14 Mai 2003

Flachs: Nachtfrost und Trockenheit führen zu dünneren Beständen

Zwar führten die Regenfälle der vergangenen Woche zu einer Entspannung des Wasserhaushaltes, die Erwartungen an die Faserqualität des Jahres 2003 müssen jedoch definitiv reduziert werden.

In der letzten Aprilwoche haben Niederschlagsmengen von 30 bis 45 mm in allen Anbauregionen Westeuropas zu einer spürbaren Entspannung auf den Flachsfeldern geführt.
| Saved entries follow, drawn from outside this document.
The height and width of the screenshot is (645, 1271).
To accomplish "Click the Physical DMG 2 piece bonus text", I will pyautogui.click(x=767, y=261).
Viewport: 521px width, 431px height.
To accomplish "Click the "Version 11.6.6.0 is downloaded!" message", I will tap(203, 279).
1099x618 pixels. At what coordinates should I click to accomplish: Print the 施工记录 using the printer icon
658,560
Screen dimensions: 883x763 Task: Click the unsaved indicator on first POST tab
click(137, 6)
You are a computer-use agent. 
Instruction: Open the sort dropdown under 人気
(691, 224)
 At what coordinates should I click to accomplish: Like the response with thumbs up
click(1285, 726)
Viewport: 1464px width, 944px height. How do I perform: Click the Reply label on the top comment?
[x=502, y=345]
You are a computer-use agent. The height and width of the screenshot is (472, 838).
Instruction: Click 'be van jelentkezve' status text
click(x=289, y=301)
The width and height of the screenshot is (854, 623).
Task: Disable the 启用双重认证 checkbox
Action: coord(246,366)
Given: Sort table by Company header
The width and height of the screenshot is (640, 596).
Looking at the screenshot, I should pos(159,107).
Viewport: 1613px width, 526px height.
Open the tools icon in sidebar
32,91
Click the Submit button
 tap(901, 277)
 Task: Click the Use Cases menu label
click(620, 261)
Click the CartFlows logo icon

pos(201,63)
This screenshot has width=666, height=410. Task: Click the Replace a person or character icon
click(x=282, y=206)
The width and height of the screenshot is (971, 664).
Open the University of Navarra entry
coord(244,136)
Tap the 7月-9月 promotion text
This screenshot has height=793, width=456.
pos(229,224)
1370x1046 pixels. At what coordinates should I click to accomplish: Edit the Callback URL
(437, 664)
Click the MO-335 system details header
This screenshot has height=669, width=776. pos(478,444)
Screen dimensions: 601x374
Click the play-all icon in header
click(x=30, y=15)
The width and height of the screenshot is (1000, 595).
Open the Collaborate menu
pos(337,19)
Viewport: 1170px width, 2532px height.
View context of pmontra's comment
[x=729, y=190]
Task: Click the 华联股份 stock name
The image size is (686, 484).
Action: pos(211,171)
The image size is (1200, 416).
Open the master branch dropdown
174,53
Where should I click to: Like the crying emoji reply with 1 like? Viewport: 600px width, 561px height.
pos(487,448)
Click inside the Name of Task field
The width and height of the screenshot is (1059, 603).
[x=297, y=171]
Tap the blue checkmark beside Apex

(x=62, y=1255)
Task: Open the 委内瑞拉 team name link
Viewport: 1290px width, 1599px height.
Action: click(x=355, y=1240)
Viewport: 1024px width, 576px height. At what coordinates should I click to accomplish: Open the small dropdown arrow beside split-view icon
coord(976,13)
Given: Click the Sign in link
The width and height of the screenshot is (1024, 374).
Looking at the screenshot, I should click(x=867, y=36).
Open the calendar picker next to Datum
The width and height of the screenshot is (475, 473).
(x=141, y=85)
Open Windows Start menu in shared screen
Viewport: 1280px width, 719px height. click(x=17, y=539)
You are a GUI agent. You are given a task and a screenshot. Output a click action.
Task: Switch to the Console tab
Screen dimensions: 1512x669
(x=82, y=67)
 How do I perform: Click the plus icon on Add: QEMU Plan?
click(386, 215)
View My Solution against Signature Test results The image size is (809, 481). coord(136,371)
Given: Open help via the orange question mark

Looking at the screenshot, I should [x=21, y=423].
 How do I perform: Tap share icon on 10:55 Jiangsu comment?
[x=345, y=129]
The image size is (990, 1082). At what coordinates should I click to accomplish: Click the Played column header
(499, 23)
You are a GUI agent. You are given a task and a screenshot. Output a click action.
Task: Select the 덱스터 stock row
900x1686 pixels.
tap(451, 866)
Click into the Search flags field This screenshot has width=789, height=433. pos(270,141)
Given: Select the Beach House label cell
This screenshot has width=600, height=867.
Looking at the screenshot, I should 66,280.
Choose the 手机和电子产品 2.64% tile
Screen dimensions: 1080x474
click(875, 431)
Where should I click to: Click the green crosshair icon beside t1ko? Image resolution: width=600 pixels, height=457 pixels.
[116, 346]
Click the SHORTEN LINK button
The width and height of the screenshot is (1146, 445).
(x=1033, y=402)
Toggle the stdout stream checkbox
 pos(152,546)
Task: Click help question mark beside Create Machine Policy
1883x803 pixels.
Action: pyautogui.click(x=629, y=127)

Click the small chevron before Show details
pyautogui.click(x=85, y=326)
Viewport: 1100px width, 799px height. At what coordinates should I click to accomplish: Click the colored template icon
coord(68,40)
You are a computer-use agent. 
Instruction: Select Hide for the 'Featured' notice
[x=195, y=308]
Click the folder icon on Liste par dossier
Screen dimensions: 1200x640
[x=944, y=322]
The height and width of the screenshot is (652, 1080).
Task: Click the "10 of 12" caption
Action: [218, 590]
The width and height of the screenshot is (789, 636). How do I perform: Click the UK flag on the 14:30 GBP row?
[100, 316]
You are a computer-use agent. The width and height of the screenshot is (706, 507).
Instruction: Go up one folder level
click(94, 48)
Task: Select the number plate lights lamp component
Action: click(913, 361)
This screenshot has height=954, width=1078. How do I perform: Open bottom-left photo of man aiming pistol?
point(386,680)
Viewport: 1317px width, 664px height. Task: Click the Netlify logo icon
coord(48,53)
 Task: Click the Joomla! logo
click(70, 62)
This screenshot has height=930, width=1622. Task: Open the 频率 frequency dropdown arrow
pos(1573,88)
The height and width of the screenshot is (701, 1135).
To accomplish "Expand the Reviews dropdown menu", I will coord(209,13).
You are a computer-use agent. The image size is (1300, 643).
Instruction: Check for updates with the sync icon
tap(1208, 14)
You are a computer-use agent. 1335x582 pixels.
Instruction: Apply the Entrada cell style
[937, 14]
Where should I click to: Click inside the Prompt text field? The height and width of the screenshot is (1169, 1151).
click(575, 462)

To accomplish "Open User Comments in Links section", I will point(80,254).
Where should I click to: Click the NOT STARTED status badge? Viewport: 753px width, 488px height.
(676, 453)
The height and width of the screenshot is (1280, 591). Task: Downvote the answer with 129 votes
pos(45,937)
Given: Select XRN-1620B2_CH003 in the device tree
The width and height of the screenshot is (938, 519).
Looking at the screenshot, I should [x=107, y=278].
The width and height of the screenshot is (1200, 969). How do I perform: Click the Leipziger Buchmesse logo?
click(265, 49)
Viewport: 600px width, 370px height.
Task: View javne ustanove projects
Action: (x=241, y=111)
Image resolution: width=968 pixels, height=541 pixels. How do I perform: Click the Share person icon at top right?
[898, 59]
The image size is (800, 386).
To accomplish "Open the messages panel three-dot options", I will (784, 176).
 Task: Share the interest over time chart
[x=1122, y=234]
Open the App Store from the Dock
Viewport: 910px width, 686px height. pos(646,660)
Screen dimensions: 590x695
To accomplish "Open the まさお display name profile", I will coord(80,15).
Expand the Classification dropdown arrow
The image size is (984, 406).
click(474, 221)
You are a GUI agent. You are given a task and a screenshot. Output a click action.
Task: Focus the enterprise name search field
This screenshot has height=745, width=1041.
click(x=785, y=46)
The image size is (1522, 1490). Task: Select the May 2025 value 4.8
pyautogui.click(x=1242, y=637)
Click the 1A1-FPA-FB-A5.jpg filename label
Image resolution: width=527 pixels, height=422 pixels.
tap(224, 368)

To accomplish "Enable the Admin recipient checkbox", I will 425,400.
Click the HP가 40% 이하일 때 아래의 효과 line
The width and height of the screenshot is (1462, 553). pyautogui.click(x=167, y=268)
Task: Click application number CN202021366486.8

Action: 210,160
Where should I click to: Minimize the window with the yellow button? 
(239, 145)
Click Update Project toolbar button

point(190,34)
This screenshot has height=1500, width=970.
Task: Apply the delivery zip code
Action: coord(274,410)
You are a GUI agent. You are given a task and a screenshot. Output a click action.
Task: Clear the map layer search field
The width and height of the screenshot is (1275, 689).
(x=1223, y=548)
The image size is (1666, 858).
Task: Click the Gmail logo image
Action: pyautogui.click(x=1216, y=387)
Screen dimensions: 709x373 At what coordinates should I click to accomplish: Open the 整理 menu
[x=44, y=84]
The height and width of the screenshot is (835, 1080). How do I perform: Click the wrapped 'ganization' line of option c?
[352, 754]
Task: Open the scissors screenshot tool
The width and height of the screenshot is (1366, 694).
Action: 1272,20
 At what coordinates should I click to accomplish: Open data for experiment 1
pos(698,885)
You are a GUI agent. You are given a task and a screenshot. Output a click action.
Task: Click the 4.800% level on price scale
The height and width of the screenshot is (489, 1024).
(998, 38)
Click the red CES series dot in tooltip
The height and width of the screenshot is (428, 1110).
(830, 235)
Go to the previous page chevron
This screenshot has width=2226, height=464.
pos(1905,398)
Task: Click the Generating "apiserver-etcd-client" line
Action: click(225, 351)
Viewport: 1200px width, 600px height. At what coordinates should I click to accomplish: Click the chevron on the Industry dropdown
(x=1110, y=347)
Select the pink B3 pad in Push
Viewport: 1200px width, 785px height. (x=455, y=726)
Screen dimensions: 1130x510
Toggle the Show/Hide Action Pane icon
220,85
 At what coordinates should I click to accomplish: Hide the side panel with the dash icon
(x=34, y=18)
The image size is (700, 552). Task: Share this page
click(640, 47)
Diese Niederschläge fielen bis auf wenige Ausnahmen als milde Landregen. In Einzelfällen mussten allerdings auch Starkregen mit einer Verschlämmung der Bodenoberfläche und nachfolgender Krustenbildung beobachtet werden. Einzelne stark ausgefrorene Flächen (Größenordnung 1.500 ha) sind neu ausgesät worden. Insgesamt haben etwa 10.000 ha unter den Frösten gelitten und an Bestandesdichte eingebüßt.

Noch bedeutsamer ist der Umfang derjenigen Flächen, bei denen aufgrund der Trockenheit nach der Quellung der Samen diese zum Teil vertrocknet sind, noch bevor sie die Erdoberfläche durchbrechen konnten; daraus resultiert ein teilweise beträchtlicher Rückgang der Bestandesdichte auf Werte unter 1300 Pflanzen je qm.

Auf sehr vielen Flächen ist zudem ein zweiter und teilweise dritter Auflauf zu beobachten: durch die Trockenheit ist ein Teil der Samen zunächst nicht gekeimt und läuft nun nachträglich auf. Hier werden zwar nominell die gewünschten Bestandesdichten erreicht, jedoch ist aufgrund des Wachstumsvorsprunges der ersten Auflaufwelle die Homogenität des Bestandes und damit ein wichtiger Pfeiler für die Produktion von hochqualitativem Flachs zerbrochen.